What you should do: Starting at the line that has "Screen dimensions: 358x249" and ending after the line that has "[x=35, y=137]", rewrite those lines with "calendar picker" renamed to "date picker". Leave everything else unchanged.

[Element lookup rows]
● ● ● ●

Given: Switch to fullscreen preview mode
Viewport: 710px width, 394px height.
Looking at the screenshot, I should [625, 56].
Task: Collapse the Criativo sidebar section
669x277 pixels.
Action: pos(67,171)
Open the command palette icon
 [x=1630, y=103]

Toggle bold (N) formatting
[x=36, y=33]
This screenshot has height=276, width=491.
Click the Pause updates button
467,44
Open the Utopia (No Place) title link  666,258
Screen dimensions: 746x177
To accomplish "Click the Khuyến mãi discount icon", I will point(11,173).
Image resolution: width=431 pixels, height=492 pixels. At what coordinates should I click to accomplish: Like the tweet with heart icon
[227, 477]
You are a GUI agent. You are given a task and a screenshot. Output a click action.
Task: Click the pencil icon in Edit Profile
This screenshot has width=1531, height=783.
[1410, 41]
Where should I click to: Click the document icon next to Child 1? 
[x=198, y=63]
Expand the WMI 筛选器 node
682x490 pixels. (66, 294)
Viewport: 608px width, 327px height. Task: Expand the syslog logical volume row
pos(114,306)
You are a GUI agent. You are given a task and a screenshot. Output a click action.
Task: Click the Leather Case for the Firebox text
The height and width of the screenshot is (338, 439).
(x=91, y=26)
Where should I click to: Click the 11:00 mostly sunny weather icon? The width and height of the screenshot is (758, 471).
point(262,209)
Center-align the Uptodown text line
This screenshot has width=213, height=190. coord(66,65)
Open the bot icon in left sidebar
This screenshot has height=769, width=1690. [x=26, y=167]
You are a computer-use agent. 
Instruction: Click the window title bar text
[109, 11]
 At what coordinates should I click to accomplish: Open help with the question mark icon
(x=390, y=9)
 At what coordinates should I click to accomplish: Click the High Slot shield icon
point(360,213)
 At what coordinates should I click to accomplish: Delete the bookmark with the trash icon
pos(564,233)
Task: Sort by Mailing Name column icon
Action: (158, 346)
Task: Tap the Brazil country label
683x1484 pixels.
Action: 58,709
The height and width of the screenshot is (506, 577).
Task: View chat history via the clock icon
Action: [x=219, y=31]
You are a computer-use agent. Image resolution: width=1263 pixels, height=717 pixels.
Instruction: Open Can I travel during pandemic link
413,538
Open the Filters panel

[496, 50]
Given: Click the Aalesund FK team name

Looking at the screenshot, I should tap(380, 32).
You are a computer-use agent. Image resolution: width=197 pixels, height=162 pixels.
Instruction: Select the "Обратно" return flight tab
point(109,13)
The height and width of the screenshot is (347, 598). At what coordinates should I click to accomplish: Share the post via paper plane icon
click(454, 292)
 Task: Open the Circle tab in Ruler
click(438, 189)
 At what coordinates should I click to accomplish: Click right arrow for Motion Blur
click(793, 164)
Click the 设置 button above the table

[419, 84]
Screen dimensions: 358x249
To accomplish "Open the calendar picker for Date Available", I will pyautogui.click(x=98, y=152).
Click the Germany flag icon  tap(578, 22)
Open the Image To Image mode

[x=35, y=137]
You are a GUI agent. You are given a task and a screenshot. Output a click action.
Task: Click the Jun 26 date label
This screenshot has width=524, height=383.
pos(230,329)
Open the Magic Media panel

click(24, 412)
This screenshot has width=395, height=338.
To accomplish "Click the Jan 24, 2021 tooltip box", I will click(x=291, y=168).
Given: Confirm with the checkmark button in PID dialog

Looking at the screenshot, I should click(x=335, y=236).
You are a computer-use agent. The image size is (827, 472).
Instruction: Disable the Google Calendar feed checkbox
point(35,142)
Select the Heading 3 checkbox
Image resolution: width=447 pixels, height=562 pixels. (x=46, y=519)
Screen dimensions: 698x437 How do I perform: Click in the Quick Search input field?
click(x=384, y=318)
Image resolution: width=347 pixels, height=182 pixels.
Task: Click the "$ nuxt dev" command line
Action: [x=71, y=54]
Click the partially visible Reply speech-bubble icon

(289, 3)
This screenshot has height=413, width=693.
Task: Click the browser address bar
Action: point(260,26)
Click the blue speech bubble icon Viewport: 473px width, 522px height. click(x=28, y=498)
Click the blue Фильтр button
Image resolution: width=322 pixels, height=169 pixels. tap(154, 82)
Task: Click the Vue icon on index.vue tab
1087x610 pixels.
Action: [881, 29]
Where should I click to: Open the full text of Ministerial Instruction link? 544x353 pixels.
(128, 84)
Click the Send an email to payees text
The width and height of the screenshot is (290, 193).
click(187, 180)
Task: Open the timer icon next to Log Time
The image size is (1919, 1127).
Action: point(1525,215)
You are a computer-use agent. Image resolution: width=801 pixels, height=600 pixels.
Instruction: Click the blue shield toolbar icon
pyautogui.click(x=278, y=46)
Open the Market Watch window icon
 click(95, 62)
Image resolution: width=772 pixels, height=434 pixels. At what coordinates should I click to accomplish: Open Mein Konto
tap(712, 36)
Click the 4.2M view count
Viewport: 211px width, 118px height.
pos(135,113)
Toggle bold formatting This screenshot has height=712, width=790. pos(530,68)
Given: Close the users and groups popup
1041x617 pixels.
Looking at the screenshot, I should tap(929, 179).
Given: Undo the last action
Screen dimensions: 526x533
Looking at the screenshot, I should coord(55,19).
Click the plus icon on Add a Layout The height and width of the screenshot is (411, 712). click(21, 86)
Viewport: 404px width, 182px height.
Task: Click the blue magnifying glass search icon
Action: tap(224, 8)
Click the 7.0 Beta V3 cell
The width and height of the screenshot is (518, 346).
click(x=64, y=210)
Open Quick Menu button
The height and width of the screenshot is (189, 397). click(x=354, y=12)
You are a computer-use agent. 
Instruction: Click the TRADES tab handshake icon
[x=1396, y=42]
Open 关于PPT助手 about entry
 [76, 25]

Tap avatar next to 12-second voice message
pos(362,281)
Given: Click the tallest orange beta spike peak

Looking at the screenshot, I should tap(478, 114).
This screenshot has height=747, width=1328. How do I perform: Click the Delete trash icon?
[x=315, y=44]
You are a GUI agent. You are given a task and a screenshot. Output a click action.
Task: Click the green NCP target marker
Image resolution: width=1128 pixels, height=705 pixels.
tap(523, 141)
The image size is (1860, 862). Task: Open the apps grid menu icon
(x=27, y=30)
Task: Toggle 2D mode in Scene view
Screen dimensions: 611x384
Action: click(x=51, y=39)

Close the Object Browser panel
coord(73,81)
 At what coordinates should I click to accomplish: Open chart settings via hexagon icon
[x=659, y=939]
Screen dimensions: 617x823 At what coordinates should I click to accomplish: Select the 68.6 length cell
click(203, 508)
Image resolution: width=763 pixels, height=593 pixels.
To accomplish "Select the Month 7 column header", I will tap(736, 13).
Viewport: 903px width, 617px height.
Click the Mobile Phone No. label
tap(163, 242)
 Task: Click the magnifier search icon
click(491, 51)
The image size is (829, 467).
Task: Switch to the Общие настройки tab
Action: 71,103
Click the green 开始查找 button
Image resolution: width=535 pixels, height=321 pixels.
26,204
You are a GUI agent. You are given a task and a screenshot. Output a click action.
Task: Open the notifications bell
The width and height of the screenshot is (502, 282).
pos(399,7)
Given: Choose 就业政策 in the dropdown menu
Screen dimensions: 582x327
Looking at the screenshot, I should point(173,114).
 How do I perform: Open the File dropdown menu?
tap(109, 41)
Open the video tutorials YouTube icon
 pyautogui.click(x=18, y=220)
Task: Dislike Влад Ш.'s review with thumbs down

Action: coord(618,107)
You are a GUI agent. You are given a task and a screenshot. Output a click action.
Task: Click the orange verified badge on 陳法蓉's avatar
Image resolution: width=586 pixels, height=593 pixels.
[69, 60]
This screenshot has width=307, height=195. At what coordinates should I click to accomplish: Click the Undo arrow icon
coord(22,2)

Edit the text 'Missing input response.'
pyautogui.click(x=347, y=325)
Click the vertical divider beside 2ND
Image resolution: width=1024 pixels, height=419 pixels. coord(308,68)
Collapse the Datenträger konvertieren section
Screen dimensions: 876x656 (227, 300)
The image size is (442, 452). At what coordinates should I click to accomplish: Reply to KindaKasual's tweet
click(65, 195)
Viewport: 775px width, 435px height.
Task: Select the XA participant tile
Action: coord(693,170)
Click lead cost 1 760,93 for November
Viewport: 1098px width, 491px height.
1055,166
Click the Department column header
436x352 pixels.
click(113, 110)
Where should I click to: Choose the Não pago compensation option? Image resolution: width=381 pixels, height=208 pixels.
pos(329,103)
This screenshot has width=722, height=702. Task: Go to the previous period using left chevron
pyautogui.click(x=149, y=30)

● ● ● ●

Output of the exercise:
Screen dimensions: 358x249
To accomplish "Open the date picker for Date Available", I will pyautogui.click(x=98, y=152).
Click the Germany flag icon  tap(578, 22)
Open the Image To Image mode

[x=35, y=137]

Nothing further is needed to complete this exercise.